(Items listed in a dataset)
'''
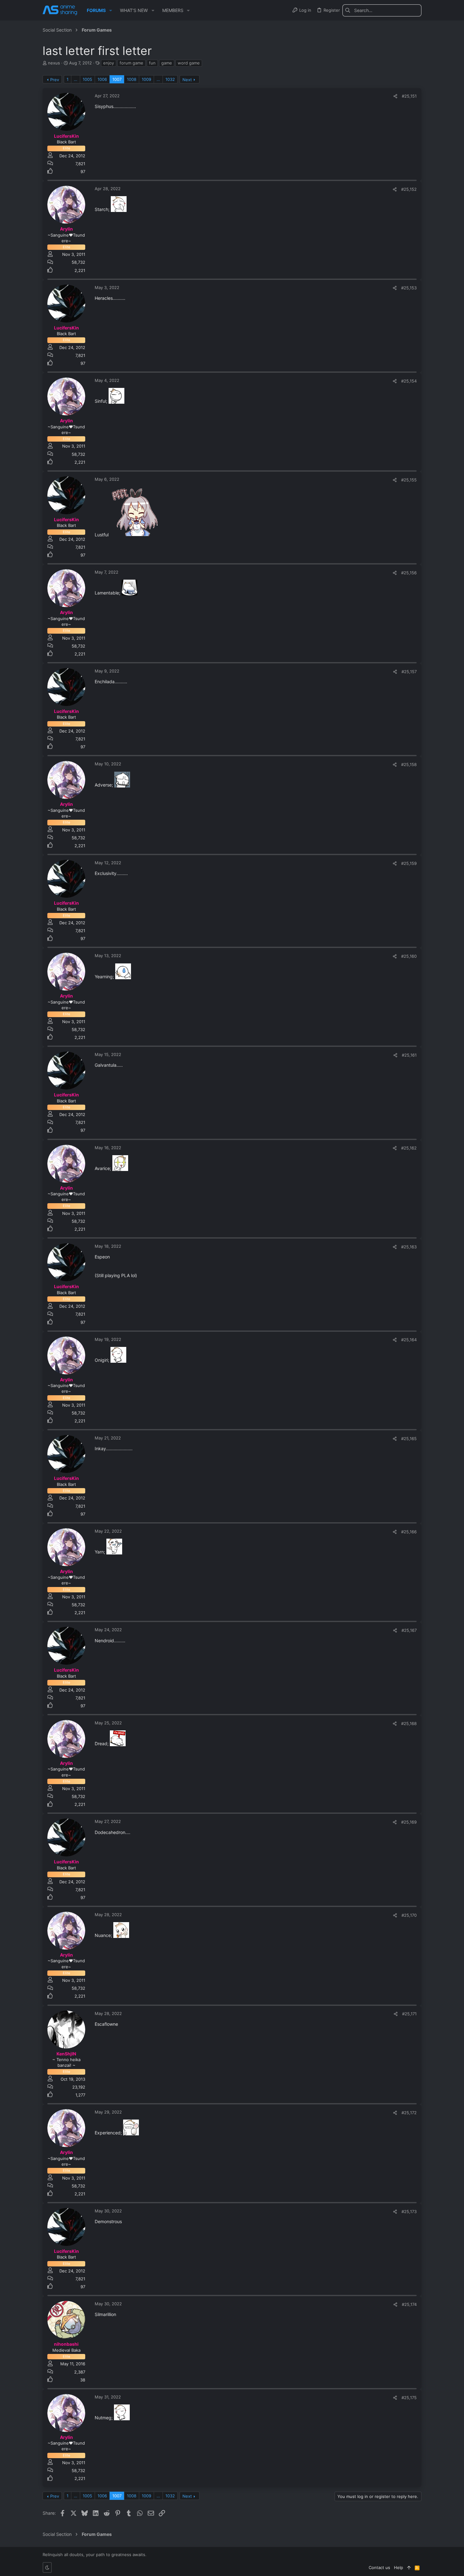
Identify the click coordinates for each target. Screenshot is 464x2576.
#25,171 (409, 2013)
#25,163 (409, 1246)
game (166, 62)
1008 (131, 79)
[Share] (395, 96)
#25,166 (409, 1531)
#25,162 (409, 1147)
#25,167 (409, 1630)
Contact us (379, 2567)
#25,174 (409, 2304)
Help (398, 2567)
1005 (87, 79)
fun (152, 62)
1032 (170, 79)
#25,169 (409, 1822)
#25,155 (409, 479)
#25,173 (409, 2211)
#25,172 (409, 2112)
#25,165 (409, 1438)
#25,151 (409, 96)
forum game (131, 62)
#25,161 (409, 1055)
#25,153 (409, 287)
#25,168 (409, 1723)
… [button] (75, 79)
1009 (146, 79)
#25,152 (409, 189)
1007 (117, 79)
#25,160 (409, 956)
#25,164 (409, 1339)
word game (189, 62)
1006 (102, 79)
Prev (54, 79)
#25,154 (409, 380)
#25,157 (409, 671)
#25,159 (409, 863)
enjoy (108, 62)
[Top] (409, 2567)
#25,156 (409, 572)
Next (187, 79)
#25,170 (409, 1915)
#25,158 (409, 764)
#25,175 (409, 2397)
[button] (110, 10)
'''
Exercise goal = Each of the lines above should be transcribed exactly; no image is to be copied.

Written solution =
Identify the click coordinates for each target. Screenshot is 464x2576.
#25,171 (409, 2013)
#25,163 (409, 1246)
game (166, 62)
1008 (131, 79)
[Share] (395, 96)
#25,166 (409, 1531)
#25,162 (409, 1147)
#25,167 (409, 1630)
Contact us (379, 2567)
#25,174 (409, 2304)
Help (398, 2567)
1005 (87, 79)
fun (152, 62)
1032 (170, 79)
#25,169 (409, 1822)
#25,155 (409, 479)
#25,173 (409, 2211)
#25,172 (409, 2112)
#25,165 (409, 1438)
#25,151 (409, 96)
forum game (131, 62)
#25,161 (409, 1055)
#25,153 (409, 287)
#25,168 (409, 1723)
… [button] (75, 79)
1009 (146, 79)
#25,152 (409, 189)
1007 (117, 79)
#25,160 (409, 956)
#25,164 (409, 1339)
word game (189, 62)
1006 (102, 79)
Prev (54, 79)
#25,154 (409, 380)
#25,157 (409, 671)
#25,159 (409, 863)
enjoy (108, 62)
[Top] (409, 2567)
#25,156 (409, 572)
Next (187, 79)
#25,170 (409, 1915)
#25,158 (409, 764)
#25,175 (409, 2397)
[button] (110, 10)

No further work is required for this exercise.